I dont have a “college fund” bc my youngest will most likely get a scholarship and my oldest thinks all dogs are boys and all cats are girls
Jokes aside, I hope you don’t get partially eaten by a shark on your vacation.
Sorry I can’t make it to your party this weekend, but I’m busy not wanting to come.
I hate when I give people nicknames like “stupid face” on my phone and I cant remember who the stupid face is.
Calvin: the doctor thinks I have dissociative identity disorder
Hobbes: getting a second opinion?
Calvin: yeah that’s the gist of it
I accidental typed sinroof instead of sunroof and I may have just invented the greatest thing ever.
Keep your friends zoned and your enemies zoneder
Me: Who is the most handsome man in the world?
Wife: Ewan McGreggor
Me: Thank you but you can only pick one
“This would be better if there was cake” really does ring true in any situation.
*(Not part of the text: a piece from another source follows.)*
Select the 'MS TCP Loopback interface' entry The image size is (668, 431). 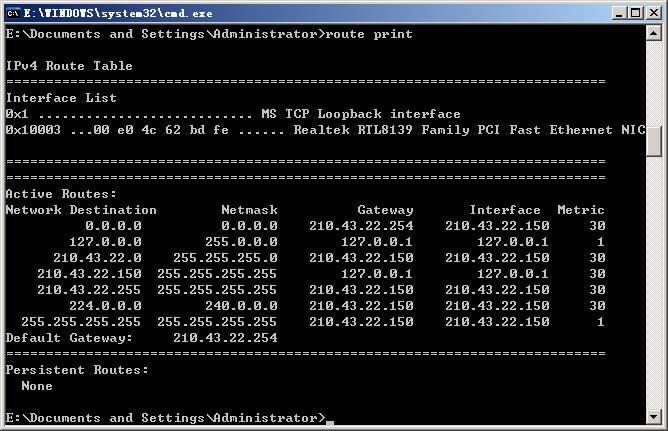pyautogui.click(x=361, y=114)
Drop it! Please, just DROP IT.
– My dog, whenever I’m eating.
Why did God make Trolls World Tour so hard to say?
My peeves aren’t pets. They’re family.
JUDGE: Mr. Cash, you’re charged with speeding. How do you plead
JOHNNY CASH: I shot a man in Reno just to watch him die
JUDGE: Jesus Christ
*in the car*
dog: where we going?
me: to the neuter clinic
dog: neuter clinic? you’re nuts!
me: no. your nuts
My children, who were born two years apart, recently informed me they are actually twins, that they know this on a soul-level, and that what happened was my youngest got tangled in a tube inside me somewhere and just sort of… hung out for two years on accident
Sometimes I wonder how vegans can survive off what little they can eat and then I remember they just feed off attention.
My husband: When have I ever steered us wrong?
*Flashback to 2014*
My husband: Trust me, investing a huge chunk of our life savings in RadioShack is going to make us millionaires.
having birthday sex is kinda like having sex to celebrate your parents having had sex
FBI: If you testify you’ll have to go into the Witness Protection Program
ME: I’ll do it
FBI: Your wife and kids too
ME: Oh ok never mind
We were so high at the movies that I tried find my seatbelt and my friend helped me look for it.
Poured the 4-year-old a cup of orange juice but she insisted on sticking a straw into an actual orange instead. She refuses to admit it doesn’t work. Every time I look at her she pretends to suck at the straw and gives a refreshed “aaahhh.”
Doctor: “I’m sorry, sir, but you have an STD. I suggest you make a list of all your partners–”
Lou Bega: “Way ahead of you.”
People used to have to hunt for food now its like omg two people are in line ahead of me at Starbucks.
Seeing my kids getting along, laughing, and peacefully playing together is the best fourteen seconds of my day.
I found a new way to get my wife to wash the car. When ever it gets dusty I write the following on it:
“I wish my Wife was this Dirty”.
Just so you know – you’re not the first one to make the sign of the cross when watching me eat
10 years of ninja training, and now all I use it for is to quietly unwrap candies when the kids are in the other room.